[Texto de lectura]

La llamada milagrosa sobrevino alrededor de las 11 de la mañana del jueves, desde una comisaría en Tigre. Tres personas, incluyendo desde luego a Denardo (que habló finalmente por teléfono con su padre y dijo que lo escuchaba bien), corrieron hacia allá junto con un abogado de la empresa. Estaba en Benavídez. El comisario y uno de los oficiales, felices, exultantes casi, los hicieron pasar. Allí estaba el maestro, con la ropa algo arrugada pero en buen estado, a los abrazos con todos.

En una pequeña oficina de la comisaría, al fin, se pudo reconstruir el misterio Coleman: el oficial contó que, por la noche, fue hallado por unas personas «en un predio, de donde no se quería ir». Como nadie le entendía una palabra, llamaron a la Policía y lo trasladaron a la seccional. Allí, narró el comisario, «le dimos un guisito de arroz, que comió poquito, puso cara de que no quería más, pero se tomó dos vasitos de vino. ¡Nos pidió vino! Y bueno, se lo dimos...». Uno de los oficiales, suponiendo que el guiso no le había gustado, fue a un kiosco y le compró un pebete de jamón y queso, del que Ornette «comió sólo la mitad y se guardó el resto en una bolsita de plástico que no soltó en ningún momento, como para tener cuando tuviera hambre», se ufanó el policía.

Por la mañana, llamaron a una profesora de inglés del barrio, presumiblemente poco ducha en el acento de Forth Worth (Texas) de Coleman. Pero, al menos, pudieron entenderle dos cosas: el nombre, y que era músico de jazz. Entonces lo «googlearon».

La sorpresa de los policías cuando descubrieron la infinidad de videos suyos en YouTube!, que comenzaron a reproducir en el acto, fue inmensa. «¡Es refamoso!», se entusiasmó el comisario durante la reunión. «Pero nosotros no lo conocíamos, ahora nos dimos cuenta de quién es. Se tomó el tren, tiene el boleto guardado en el bolsillo, el subte y el tren», añadió el oficial.

Cuando los oyó hablar de viajes, intervino el propio Coleman: «Las ideas musicales van arriba y abajo, al Este y al Oeste». Sólo la productora fue capaz de contestarle: «En el ahora», y si bien la Policía no reparó en el matiz de la respuesta, al maestro le encantó; levantó el índice y expresó: «Bien dicho, bien dicho. Todo es el ahora».

Ahuyentando el riesgo de una derivación filosófica del todo inoportuna, el oficial se apresuró a explicar que, debido a la denuncia, había que llevarlo a la salita de atención médica para verificar que estuviera en buen estado de salud, antes de entregarlo a los familiares. A esa hora, ya era una celebridad en Benavídez: todo el personal, enfermeras y auxiliares de la salita hacían fila para verlo. Lo atendió un médico que no hablaba inglés, junto con quien entraron otras cinco personas en el consultorio: el manager, el hijo, el abogado, el policía y la productora/traductora.

[/Texto de lectura]
[Lista de registros]

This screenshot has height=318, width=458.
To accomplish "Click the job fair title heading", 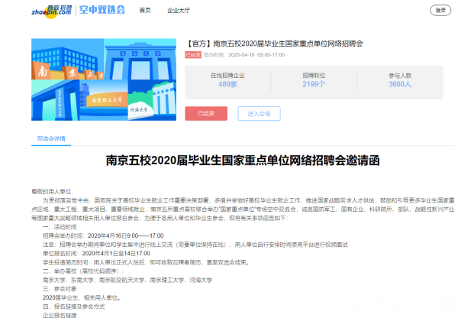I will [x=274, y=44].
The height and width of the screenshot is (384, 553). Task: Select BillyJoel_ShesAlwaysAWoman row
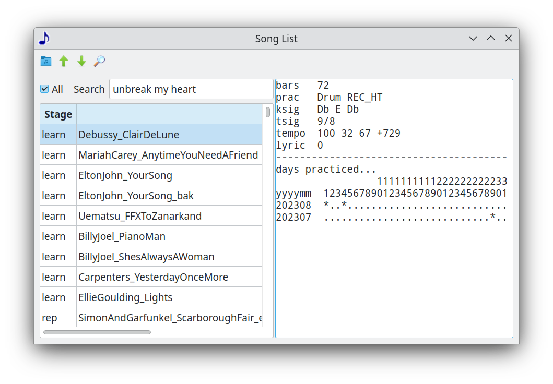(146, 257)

[/Lista de registros]
[Lista de registros]

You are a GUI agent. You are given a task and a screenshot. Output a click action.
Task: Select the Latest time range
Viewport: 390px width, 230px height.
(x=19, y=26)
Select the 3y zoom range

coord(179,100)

[/Lista de registros]
[Lista de registros]

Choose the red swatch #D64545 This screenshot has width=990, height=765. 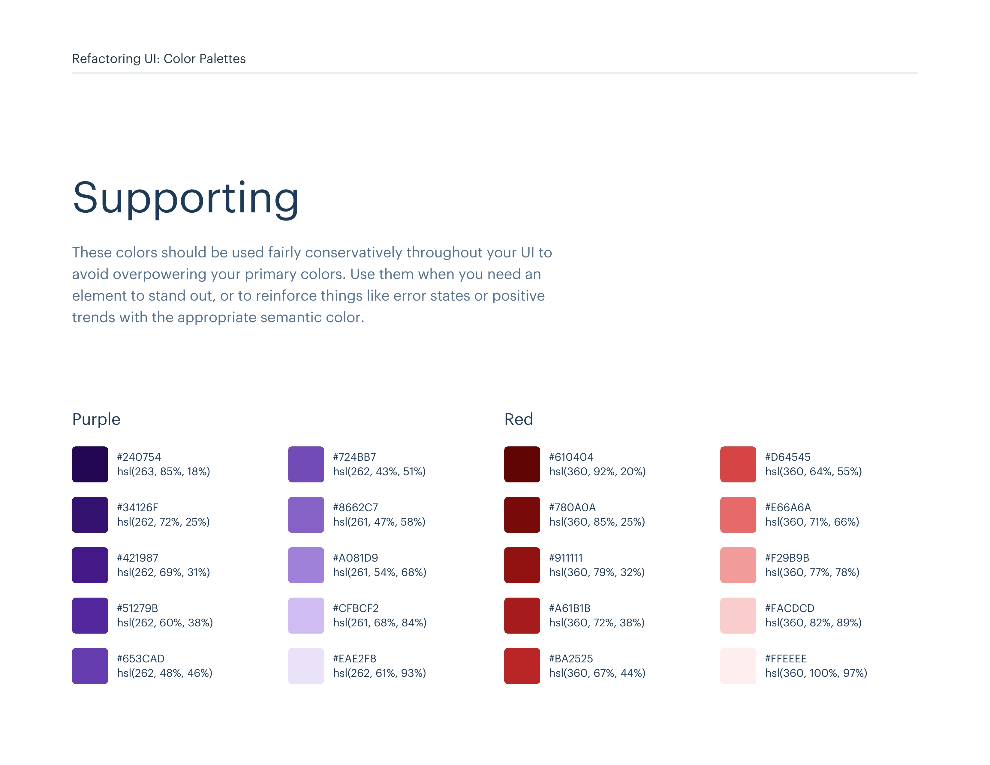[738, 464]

[/Lista de registros]

§ **Preguntas del texto**
**a)** Responde estas preguntas sobre el texto de Coleman:
(i) ¿A qué hora llegó la llamada desde la comisaría?
(ii) ¿Qué dos cosas le pudieron entender a Coleman con ayuda de la profesora de inglés?
(iii) ¿Cuántas personas entraron al consultorio junto con el médico?
**b)** Cita del texto de Coleman el fragmento que empieza en "Por la mañana, llamaron" y termina en "añadió el oficial.".
**c)** Según el texto de Coleman, ¿por qué lo llevaron a la salita de atención médica antes de entregarlo a sus familiares?

§ **Respuestas por pregunta**
**a)**
(i) Alrededor de las 11 de la mañana del jueves.
(ii) Su nombre y que era músico de jazz.
(iii) Cinco: el manager, el hijo, el abogado, el policía y la productora/traductora.

**b)**
Por la mañana, llamaron a una profesora de inglés del barrio, presumiblemente poco ducha en el acento de Forth Worth (Texas) de Coleman. Pero, al menos, pudieron entenderle dos cosas: el nombre, y que era músico de jazz. Entonces lo «googlearon».

La sorpresa de los policías cuando descubrieron la infinidad de videos suyos en YouTube!, que comenzaron a reproducir en el acto, fue inmensa. «¡Es refamoso!», se entusiasmó el comisario durante la reunión. «Pero nosotros no lo conocíamos, ahora nos dimos cuenta de quién es. Se tomó el tren, tiene el boleto guardado en el bolsillo, el subte y el tren», añadió el oficial.

**c)** Debido a la denuncia, había que verificar que estuviera en buen estado de salud antes de entregarlo a los familiares.